Problem 1: For the article on films that weren't directed by who you think, mark each statement as yes or no depending on whether the article supports it, and quote the words that decide it. (a) Spielberg wrote the script for Poltergeist. (b) Spielberg's Universal contract kept him from directing another movie while he made E.T. (c) Spielberg stayed away from the set while Poltergeist was being filmed.
Problem 2: Write the next part of the article on films that weren't directed by who you think, picking up after its last sentence.

12 films that weren't directed by who you think

  • 12 films that weren't directed by who you think they were

Film directors are often a massive draw for film fans, people will go to see Quentin Tarantino, Christopher Nolan and Edgar Wright films on only the strength of the directors' reputations.

Sometimes, famous directors choose to use their influence and reputation to produce a film, letting another director takes the reins, and despite them not being heavily involved, their names are inextricably linked to the movie.

So here is a list of films that weren't directed by who you think...

1. Poltergeist wasn't directed by Steven Spielberg

With a clause in his Universal contractthat prevented him from directing another movie while he made E.T., Steven Spielberg was unable to direct cult horror flick Poltergeist.

Despite coming up with the idea, writing the script and being involved in much of the production and post-production, Spielberg was forced to relinquish directing duties to The Texas Chain Saw Massacre director Tobe Hooper

Hooper was battling a cocaine addiction during filming, so Spielberg's on-set presence was likely a welcome figure.

Stored data:
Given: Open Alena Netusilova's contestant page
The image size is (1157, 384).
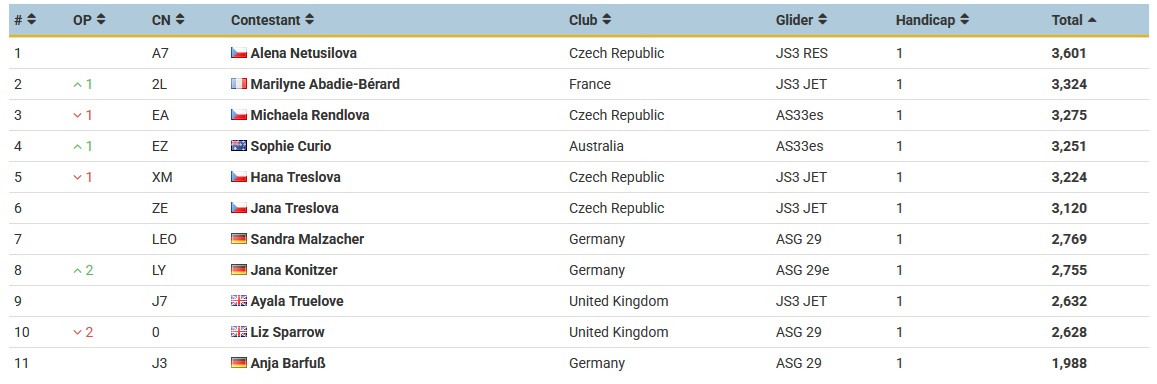Looking at the screenshot, I should click(x=305, y=53).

Written answer 1:
(a) Yes: "Despite coming up with the idea, writing the script and being involved in much of the production and post-production"
(b) Yes: "prevented him from directing another movie while he made E.T."
(c) No: "Spielberg's on-set presence was likely a welcome figure."

Written answer 2:
When quizzed about how much he contributed to the film, the legendary director explained: "Tobe isn't... a take-charge sort of guy. If a question was asked and an answer wasn't immediately forthcoming, I'd jump in and say what we could do. Tobe would nod agreement, and that became the process of collaboration."

2. Cloverfield wasn't directed by J.J. Abrams

Thanks to a very effective marketing campaign, the movie - shot in a found footage style - saw New York being destroyed by a giant monster, and was a massive success upon its release in January 2008.

While promoting Mission: Impossible III in Japan, Lost co-creator J.J. Abrams thought up the idea of America having its very own Godzilla-style monster and Paramount Pictures picked up the idea with Abrams as a producer.

Despite having directed episodes of TV shows Lost and Alias, as well as M:I:III, Abrams chose his Felicity co-creator Matt Reeves to direct, with Abrams producing the 'spiritual successor' 10 Cloverfield Lane while Reeves served as executive producer.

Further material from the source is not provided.